- Short problem
Swap "Where should I click to" for "Where do I click to" throughout the data below, and write out all the lines again with nothing else changed.

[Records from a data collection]
BEGIN
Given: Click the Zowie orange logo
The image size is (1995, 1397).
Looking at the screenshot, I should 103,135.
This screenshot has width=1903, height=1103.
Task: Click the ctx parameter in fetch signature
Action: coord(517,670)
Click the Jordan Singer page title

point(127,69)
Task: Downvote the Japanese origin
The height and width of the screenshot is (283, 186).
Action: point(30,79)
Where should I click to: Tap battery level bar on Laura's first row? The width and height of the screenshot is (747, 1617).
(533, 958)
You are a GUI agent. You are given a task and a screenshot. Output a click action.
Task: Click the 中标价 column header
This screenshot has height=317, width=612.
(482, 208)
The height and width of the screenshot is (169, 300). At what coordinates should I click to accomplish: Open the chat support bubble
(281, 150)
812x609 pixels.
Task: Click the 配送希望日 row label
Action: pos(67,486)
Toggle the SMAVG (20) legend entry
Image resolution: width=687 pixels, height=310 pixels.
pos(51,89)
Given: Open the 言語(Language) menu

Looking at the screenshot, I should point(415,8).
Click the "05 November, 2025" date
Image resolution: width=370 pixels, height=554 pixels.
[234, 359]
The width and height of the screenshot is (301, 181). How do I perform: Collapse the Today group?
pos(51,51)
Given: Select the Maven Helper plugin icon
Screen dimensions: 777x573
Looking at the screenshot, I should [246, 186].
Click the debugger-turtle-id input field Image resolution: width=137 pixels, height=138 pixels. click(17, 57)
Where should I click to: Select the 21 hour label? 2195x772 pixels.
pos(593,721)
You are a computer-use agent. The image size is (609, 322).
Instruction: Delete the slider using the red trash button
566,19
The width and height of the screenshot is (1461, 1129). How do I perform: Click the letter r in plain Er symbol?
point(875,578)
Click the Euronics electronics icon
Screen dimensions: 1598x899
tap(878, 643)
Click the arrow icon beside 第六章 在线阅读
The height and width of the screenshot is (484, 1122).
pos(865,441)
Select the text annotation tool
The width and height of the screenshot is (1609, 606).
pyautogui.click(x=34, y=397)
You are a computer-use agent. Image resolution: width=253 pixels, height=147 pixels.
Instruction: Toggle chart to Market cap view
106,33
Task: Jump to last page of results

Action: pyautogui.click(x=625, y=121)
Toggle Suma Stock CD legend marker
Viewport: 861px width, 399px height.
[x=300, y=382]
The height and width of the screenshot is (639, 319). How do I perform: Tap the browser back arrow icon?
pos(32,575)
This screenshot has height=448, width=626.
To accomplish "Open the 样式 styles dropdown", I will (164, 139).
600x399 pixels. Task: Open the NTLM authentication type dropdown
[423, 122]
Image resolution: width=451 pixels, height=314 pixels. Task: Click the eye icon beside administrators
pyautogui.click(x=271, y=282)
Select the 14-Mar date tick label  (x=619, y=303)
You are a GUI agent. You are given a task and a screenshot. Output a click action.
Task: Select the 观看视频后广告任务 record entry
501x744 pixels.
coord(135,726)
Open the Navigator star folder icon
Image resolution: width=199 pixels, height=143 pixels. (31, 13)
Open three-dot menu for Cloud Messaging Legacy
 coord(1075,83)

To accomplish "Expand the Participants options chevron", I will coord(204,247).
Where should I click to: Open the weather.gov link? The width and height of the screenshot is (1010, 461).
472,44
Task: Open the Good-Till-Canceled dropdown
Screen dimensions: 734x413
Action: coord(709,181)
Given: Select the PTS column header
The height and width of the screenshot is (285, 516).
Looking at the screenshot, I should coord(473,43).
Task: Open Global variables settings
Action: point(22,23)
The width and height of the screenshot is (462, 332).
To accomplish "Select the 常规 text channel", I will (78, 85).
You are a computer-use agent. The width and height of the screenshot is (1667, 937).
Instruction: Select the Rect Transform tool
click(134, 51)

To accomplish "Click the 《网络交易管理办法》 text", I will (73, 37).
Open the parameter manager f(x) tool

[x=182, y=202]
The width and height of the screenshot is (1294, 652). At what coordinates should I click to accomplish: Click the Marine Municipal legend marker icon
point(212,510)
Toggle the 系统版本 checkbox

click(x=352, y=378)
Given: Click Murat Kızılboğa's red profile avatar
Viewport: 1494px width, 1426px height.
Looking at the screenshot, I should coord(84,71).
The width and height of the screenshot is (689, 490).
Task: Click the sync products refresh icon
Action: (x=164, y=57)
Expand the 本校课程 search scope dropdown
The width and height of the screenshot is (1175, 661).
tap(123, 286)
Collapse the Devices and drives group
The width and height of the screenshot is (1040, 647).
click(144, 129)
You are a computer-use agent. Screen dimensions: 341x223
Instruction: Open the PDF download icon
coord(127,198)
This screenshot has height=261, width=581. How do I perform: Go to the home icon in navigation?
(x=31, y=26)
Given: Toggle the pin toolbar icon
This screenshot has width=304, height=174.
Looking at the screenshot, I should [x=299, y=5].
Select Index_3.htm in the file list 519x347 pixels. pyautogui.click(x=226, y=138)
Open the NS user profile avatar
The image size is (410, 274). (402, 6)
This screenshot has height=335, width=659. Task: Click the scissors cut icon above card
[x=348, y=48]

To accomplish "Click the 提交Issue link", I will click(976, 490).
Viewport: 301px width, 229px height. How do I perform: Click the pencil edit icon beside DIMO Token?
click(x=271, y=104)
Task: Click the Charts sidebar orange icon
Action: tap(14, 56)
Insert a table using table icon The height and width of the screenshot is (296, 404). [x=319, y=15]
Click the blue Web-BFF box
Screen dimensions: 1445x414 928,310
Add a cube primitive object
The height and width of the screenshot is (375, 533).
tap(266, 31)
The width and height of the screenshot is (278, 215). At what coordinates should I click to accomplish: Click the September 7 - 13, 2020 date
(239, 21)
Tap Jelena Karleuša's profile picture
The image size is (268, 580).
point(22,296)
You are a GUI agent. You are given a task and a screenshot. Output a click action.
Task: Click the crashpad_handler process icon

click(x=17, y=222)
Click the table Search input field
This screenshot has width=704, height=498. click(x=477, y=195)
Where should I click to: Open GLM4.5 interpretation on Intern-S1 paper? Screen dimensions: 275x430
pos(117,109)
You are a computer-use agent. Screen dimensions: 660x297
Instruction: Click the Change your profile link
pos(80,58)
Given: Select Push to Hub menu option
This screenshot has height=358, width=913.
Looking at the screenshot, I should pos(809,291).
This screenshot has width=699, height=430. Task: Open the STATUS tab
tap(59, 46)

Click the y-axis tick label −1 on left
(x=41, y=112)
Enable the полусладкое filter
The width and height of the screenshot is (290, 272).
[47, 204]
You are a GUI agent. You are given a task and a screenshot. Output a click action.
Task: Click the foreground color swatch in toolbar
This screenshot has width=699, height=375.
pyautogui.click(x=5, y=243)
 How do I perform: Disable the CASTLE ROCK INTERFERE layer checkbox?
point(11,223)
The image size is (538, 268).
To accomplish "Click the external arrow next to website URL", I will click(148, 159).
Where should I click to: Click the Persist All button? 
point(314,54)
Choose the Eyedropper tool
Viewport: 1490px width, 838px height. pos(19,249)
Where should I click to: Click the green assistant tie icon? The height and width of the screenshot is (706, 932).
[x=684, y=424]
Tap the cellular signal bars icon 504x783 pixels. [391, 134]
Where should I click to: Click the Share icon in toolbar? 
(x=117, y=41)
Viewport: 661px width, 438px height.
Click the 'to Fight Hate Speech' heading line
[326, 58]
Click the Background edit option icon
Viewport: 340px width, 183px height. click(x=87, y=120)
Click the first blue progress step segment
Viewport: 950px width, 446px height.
END
- Written solution
Given: Click the Zowie orange logo
The image size is (1995, 1397).
Looking at the screenshot, I should 103,135.
This screenshot has width=1903, height=1103.
Task: Click the ctx parameter in fetch signature
Action: coord(517,670)
Click the Jordan Singer page title

point(127,69)
Task: Downvote the Japanese origin
The height and width of the screenshot is (283, 186).
Action: point(30,79)
Where do I click to: Tap battery level bar on Laura's first row? The width and height of the screenshot is (747, 1617).
(533, 958)
You are a GUI agent. You are given a task and a screenshot. Output a click action.
Task: Click the 中标价 column header
This screenshot has height=317, width=612.
(482, 208)
The height and width of the screenshot is (169, 300). At what coordinates should I click to accomplish: Open the chat support bubble
(281, 150)
812x609 pixels.
Task: Click the 配送希望日 row label
Action: pos(67,486)
Toggle the SMAVG (20) legend entry
Image resolution: width=687 pixels, height=310 pixels.
pos(51,89)
Given: Open the 言語(Language) menu

Looking at the screenshot, I should point(415,8).
Click the "05 November, 2025" date
Image resolution: width=370 pixels, height=554 pixels.
[234, 359]
The width and height of the screenshot is (301, 181). How do I perform: Collapse the Today group?
pos(51,51)
Given: Select the Maven Helper plugin icon
Screen dimensions: 777x573
Looking at the screenshot, I should [246, 186].
Click the debugger-turtle-id input field Image resolution: width=137 pixels, height=138 pixels. click(17, 57)
Where do I click to: Select the 21 hour label? 2195x772 pixels.
pos(593,721)
You are a computer-use agent. The image size is (609, 322).
Instruction: Delete the slider using the red trash button
566,19
The width and height of the screenshot is (1461, 1129). How do I perform: Click the letter r in plain Er symbol?
point(875,578)
Click the Euronics electronics icon
Screen dimensions: 1598x899
tap(878, 643)
Click the arrow icon beside 第六章 在线阅读
The height and width of the screenshot is (484, 1122).
pos(865,441)
Select the text annotation tool
The width and height of the screenshot is (1609, 606).
pyautogui.click(x=34, y=397)
You are a computer-use agent. Image resolution: width=253 pixels, height=147 pixels.
Instruction: Toggle chart to Market cap view
106,33
Task: Jump to last page of results

Action: pyautogui.click(x=625, y=121)
Toggle Suma Stock CD legend marker
Viewport: 861px width, 399px height.
[x=300, y=382]
The height and width of the screenshot is (639, 319). How do I perform: Tap the browser back arrow icon?
pos(32,575)
This screenshot has height=448, width=626.
To accomplish "Open the 样式 styles dropdown", I will (164, 139).
600x399 pixels. Task: Open the NTLM authentication type dropdown
[423, 122]
Image resolution: width=451 pixels, height=314 pixels. Task: Click the eye icon beside administrators
pyautogui.click(x=271, y=282)
Select the 14-Mar date tick label  (x=619, y=303)
You are a GUI agent. You are given a task and a screenshot. Output a click action.
Task: Select the 观看视频后广告任务 record entry
501x744 pixels.
coord(135,726)
Open the Navigator star folder icon
Image resolution: width=199 pixels, height=143 pixels. (31, 13)
Open three-dot menu for Cloud Messaging Legacy
 coord(1075,83)

To accomplish "Expand the Participants options chevron", I will coord(204,247).
Where do I click to: Open the weather.gov link? The width and height of the screenshot is (1010, 461).
472,44
Task: Open the Good-Till-Canceled dropdown
Screen dimensions: 734x413
Action: coord(709,181)
Given: Select the PTS column header
The height and width of the screenshot is (285, 516).
Looking at the screenshot, I should coord(473,43).
Task: Open Global variables settings
Action: point(22,23)
The width and height of the screenshot is (462, 332).
To accomplish "Select the 常规 text channel", I will (78, 85).
You are a computer-use agent. The width and height of the screenshot is (1667, 937).
Instruction: Select the Rect Transform tool
click(134, 51)

To accomplish "Click the 《网络交易管理办法》 text", I will (73, 37).
Open the parameter manager f(x) tool

[x=182, y=202]
The width and height of the screenshot is (1294, 652). At what coordinates should I click to accomplish: Click the Marine Municipal legend marker icon
point(212,510)
Toggle the 系统版本 checkbox

click(x=352, y=378)
Given: Click Murat Kızılboğa's red profile avatar
Viewport: 1494px width, 1426px height.
Looking at the screenshot, I should coord(84,71).
The width and height of the screenshot is (689, 490).
Task: Click the sync products refresh icon
Action: (x=164, y=57)
Expand the 本校课程 search scope dropdown
The width and height of the screenshot is (1175, 661).
tap(123, 286)
Collapse the Devices and drives group
The width and height of the screenshot is (1040, 647).
click(144, 129)
You are a computer-use agent. Screen dimensions: 341x223
Instruction: Open the PDF download icon
coord(127,198)
This screenshot has height=261, width=581. How do I perform: Go to the home icon in navigation?
(x=31, y=26)
Given: Toggle the pin toolbar icon
This screenshot has width=304, height=174.
Looking at the screenshot, I should [x=299, y=5].
Select Index_3.htm in the file list 519x347 pixels. pyautogui.click(x=226, y=138)
Open the NS user profile avatar
The image size is (410, 274). (402, 6)
This screenshot has height=335, width=659. Task: Click the scissors cut icon above card
[x=348, y=48]

To accomplish "Click the 提交Issue link", I will click(976, 490).
Viewport: 301px width, 229px height. How do I perform: Click the pencil edit icon beside DIMO Token?
click(x=271, y=104)
Task: Click the Charts sidebar orange icon
Action: tap(14, 56)
Insert a table using table icon The height and width of the screenshot is (296, 404). [x=319, y=15]
Click the blue Web-BFF box
Screen dimensions: 1445x414 928,310
Add a cube primitive object
The height and width of the screenshot is (375, 533).
tap(266, 31)
The width and height of the screenshot is (278, 215). At what coordinates should I click to accomplish: Click the September 7 - 13, 2020 date
(239, 21)
Tap Jelena Karleuša's profile picture
The image size is (268, 580).
point(22,296)
You are a GUI agent. You are given a task and a screenshot. Output a click action.
Task: Click the crashpad_handler process icon

click(x=17, y=222)
Click the table Search input field
This screenshot has width=704, height=498. click(x=477, y=195)
Where do I click to: Open GLM4.5 interpretation on Intern-S1 paper? Screen dimensions: 275x430
pos(117,109)
You are a computer-use agent. Screen dimensions: 660x297
Instruction: Click the Change your profile link
pos(80,58)
Given: Select Push to Hub menu option
This screenshot has height=358, width=913.
Looking at the screenshot, I should pos(809,291).
This screenshot has width=699, height=430. Task: Open the STATUS tab
tap(59, 46)

Click the y-axis tick label −1 on left
(x=41, y=112)
Enable the полусладкое filter
The width and height of the screenshot is (290, 272).
[47, 204]
You are a GUI agent. You are given a task and a screenshot. Output a click action.
Task: Click the foreground color swatch in toolbar
This screenshot has width=699, height=375.
pyautogui.click(x=5, y=243)
 How do I perform: Disable the CASTLE ROCK INTERFERE layer checkbox?
point(11,223)
The image size is (538, 268).
To accomplish "Click the external arrow next to website URL", I will click(148, 159).
Where do I click to: Click the Persist All button? 
point(314,54)
Choose the Eyedropper tool
Viewport: 1490px width, 838px height. pos(19,249)
Where do I click to: Click the green assistant tie icon? The height and width of the screenshot is (706, 932).
[x=684, y=424]
Tap the cellular signal bars icon 504x783 pixels. [391, 134]
Where do I click to: Click the Share icon in toolbar? 
(x=117, y=41)
Viewport: 661px width, 438px height.
Click the 'to Fight Hate Speech' heading line
[326, 58]
Click the Background edit option icon
Viewport: 340px width, 183px height. click(x=87, y=120)
Click the first blue progress step segment
Viewport: 950px width, 446px height.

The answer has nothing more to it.